FORVM » Print-Ausgabe » Jahrgänge 1968 - 1981 » Jahrgang 1972 » No. 222
Günther Nenning

Salzburger Nixonspiele

Konsequenzen für die Linke
Für die Demonstration am Samstagabend war folgende Route polizeilich angemeldet: Beginn: Alter Markt in der Innenstadt; Mönchsbergtunnel; Neutorstraße; Maxglaner Hauptstraße; Innsbrucker Bundesstraße; Flughafen (Salzburger mögen den Wiener Zeichner entschuldigen, die Unterführung beim Flughafen und die Zufahrtstraße zum Flughafengebäude hat er nicht ganz hingekriegt). Kurzfristig vor Beginn wurde die Demonstration zum Flughafen verboten, nur bis zur Schwedenbrücke (dicker schwarzer Riegel) nicht untersagt. Sie wurde daraufhin schon am Ende der Neutorstraße vom Veranstalter aufgelöst. Dies ermöglichte die Umgehung der Polizeisperre an der Schwedenbrücke (dicker schwarzer Riegel) im Laufschritt über Bayernstraße, Ganshofstraße, Aiglhofstraße, Mühlbach- und Glanbachbrücke, Durchsickerung oder Umgehung der eilends errichteten neuen Polizeisperren (schraffiert 1-3) und über Feld und Wald doch zum Flughafen: in einer Art Zangenoperation teils aufs Rollfeld, teils vor das Flughafengebäude (Kreuz = Polizeiprügel).

I. Ehre

Österreich war in Gefahr, sein Ansehen in der Welt einzubüßen; wäre es nach den fremdenverkehrsgierigen Salzburger Bürgern gegangen, hätte der Nixon-Besuch Samstag, Pfingstsonntag und -montag den Mozartkugelschokoladeüberguß ungetrübter Freundlichkeit bekommen. Was auf dem Verfassungspapier demokratische Republik heißt, wäre einmal mehr als Operettenstaat entlarvt worden.
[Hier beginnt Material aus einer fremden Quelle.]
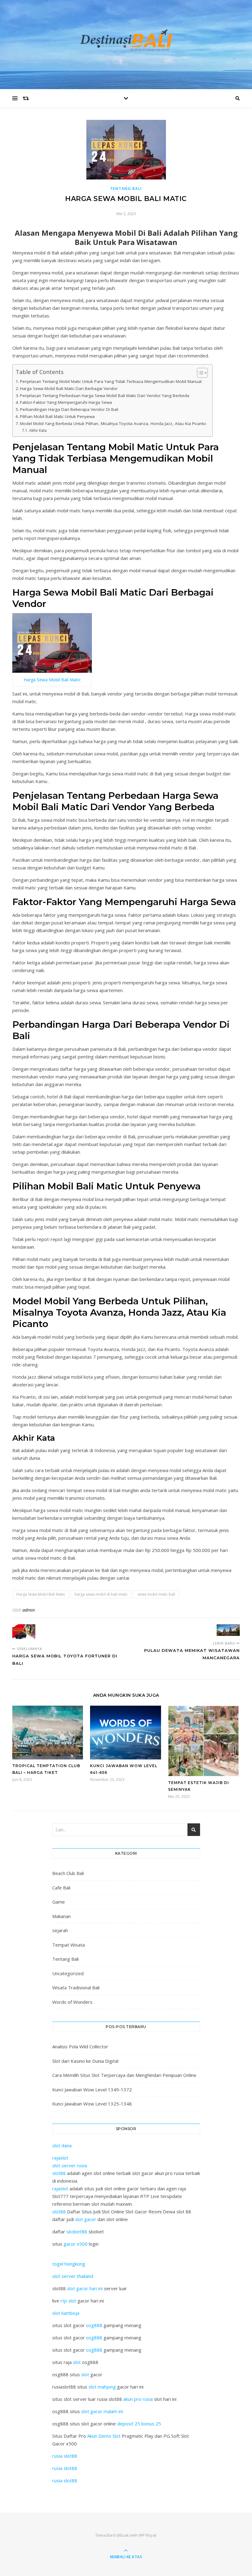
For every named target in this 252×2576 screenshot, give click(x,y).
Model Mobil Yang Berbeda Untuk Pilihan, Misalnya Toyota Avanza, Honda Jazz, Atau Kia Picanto (113, 423)
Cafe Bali (61, 1888)
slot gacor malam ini (102, 2411)
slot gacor (85, 2219)
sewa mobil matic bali (156, 1594)
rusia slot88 (64, 2456)
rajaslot (60, 2158)
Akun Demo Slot (103, 2436)
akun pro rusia (138, 2399)
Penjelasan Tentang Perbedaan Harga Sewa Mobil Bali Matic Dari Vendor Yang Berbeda (104, 395)
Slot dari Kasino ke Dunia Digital (85, 2061)
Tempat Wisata (68, 1945)
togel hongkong (68, 2264)
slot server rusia (69, 2165)
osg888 (94, 2325)
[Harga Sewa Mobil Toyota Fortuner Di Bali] (23, 1632)
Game (58, 1902)
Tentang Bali (126, 188)
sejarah (60, 1930)
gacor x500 (76, 2244)
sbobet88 (76, 2231)
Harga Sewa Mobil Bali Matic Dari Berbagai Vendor (69, 388)
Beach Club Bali (68, 1873)
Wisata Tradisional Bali (76, 1987)
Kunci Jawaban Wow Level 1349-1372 (92, 2089)
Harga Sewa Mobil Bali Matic (52, 680)
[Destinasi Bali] (126, 43)
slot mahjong (102, 2387)
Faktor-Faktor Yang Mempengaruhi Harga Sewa (66, 402)
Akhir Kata (37, 430)
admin (28, 1610)
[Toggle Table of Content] (199, 373)
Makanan (61, 1916)
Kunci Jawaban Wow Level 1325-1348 (92, 2104)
Österreichs demokratisch-republikanische Ehre retteten mehrere Tausend seiner Bürger, hauptsächlich junge: sie demonstrierten Samstag und Sonntag in Salzburg gegen Nixon und seine Indochinapolitik; sie zeigten, daß der Protest gegen einen verbrecherischen Krieg auch bei Österreichern Vorrang hat vor dem Fremdenverkehr. Die Ehrenrettung der demokratischen Republik Österreich vollzog sich unter der Augenzeugenschaft von 600 ausländischen Journalisten, darunter 300 aus den USA, die mit Nixon in Salzburg zwischenlandeten, und 800 Millionen Fernsehzuschauern in aller Welt via Satellit.

Diesen jungen Menschen gebührt Dank. Wenn irgendwer, sind sie die Besten der Nation. Wenn irgendwem, gehört ihnen so Gott will, d.h. so sie wollen — die Zukunft des Landes, die Zukunft der Welt.

Diese jungen Menschen haben beispielhaften Mut bewiesen; sie hatten gegen sich: die unaufgeklärten Massenmedien; die unaufgeklärte Bevölkerung; die unaufgeklärte Polizei. In Sandalen, Blue Jeans und Pullover überlisteten sie deren schwerbewaffnetes Massenaufgebot und gelangten — ihrer 1500 von rund 5000 im abendlichen Demonstrationszug — quer durch Wald, Feld, Bach im Schutz der Dunkelheit bis auf das Rollfeld des Flughafens Salzburg-Maxglan. Dort blieben sie, bis sie von der Polizei weggeprügelt und -getrampelt wurden.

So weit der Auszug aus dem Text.